◆ WHAT IS REQUIRED ◆
What is the number of lines in the data below that hold the word "computer"? Give nothing beyond that number.

MATERIAL FOR THE TASK below:

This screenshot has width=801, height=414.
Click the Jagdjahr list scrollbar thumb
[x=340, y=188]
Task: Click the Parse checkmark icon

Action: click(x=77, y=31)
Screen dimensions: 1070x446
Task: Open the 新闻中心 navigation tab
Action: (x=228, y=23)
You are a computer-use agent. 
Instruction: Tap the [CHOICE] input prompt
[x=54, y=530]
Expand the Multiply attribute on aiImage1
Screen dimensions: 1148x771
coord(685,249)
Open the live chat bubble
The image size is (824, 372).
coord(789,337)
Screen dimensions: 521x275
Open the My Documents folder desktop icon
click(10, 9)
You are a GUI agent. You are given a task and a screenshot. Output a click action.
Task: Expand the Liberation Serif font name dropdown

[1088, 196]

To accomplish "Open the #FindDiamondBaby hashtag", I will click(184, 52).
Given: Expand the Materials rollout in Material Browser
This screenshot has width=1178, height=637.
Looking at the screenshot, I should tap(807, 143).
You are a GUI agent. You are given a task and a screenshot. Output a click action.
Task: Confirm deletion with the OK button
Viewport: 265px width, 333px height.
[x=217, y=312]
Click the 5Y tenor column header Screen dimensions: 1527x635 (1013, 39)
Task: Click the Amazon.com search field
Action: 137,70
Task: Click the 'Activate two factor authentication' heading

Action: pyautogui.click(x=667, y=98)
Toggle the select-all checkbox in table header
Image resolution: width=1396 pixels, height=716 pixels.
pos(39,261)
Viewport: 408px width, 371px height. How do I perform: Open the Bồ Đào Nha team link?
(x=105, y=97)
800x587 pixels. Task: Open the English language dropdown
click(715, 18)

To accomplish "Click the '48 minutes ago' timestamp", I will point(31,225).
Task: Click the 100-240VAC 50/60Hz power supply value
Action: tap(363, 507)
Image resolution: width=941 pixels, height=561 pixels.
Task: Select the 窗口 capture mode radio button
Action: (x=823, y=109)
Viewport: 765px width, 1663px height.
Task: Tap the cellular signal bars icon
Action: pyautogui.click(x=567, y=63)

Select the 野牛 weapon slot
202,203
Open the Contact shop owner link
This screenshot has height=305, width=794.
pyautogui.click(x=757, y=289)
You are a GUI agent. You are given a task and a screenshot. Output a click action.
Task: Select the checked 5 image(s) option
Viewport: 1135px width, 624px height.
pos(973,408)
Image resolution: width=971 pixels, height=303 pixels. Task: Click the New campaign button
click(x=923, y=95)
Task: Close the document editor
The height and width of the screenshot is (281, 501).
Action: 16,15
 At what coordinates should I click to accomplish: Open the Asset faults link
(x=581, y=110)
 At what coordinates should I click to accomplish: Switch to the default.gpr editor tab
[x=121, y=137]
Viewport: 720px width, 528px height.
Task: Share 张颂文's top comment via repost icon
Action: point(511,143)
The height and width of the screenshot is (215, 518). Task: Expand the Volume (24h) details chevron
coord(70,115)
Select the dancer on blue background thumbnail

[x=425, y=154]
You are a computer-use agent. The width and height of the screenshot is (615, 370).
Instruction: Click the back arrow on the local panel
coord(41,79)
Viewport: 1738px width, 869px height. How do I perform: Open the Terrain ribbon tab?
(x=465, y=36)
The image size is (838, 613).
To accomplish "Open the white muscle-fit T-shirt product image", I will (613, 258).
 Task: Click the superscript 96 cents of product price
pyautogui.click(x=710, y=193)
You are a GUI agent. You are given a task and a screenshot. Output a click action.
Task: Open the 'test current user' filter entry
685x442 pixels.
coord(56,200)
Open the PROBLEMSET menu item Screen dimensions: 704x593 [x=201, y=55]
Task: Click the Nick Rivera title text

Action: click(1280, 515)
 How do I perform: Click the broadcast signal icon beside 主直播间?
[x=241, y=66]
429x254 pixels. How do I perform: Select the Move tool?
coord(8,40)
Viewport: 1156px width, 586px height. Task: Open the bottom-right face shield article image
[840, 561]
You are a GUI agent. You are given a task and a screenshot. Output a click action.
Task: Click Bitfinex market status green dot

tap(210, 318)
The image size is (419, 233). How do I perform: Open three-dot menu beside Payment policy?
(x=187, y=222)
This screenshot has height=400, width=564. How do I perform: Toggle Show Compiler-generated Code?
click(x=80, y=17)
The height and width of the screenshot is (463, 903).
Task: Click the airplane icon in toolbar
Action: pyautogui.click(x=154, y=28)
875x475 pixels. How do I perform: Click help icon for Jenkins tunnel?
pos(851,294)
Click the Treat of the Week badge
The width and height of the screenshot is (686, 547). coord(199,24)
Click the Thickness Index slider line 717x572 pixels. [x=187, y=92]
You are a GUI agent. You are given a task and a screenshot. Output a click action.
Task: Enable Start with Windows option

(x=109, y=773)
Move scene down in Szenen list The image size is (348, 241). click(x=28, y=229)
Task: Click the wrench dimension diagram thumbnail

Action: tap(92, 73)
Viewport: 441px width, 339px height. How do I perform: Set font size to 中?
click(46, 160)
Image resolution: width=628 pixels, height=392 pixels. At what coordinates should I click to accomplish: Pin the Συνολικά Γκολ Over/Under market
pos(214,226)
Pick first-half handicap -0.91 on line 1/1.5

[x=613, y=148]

End of MATERIAL FOR THE TASK.

◆ ANSWER FOR THIS EXERCISE ◆
2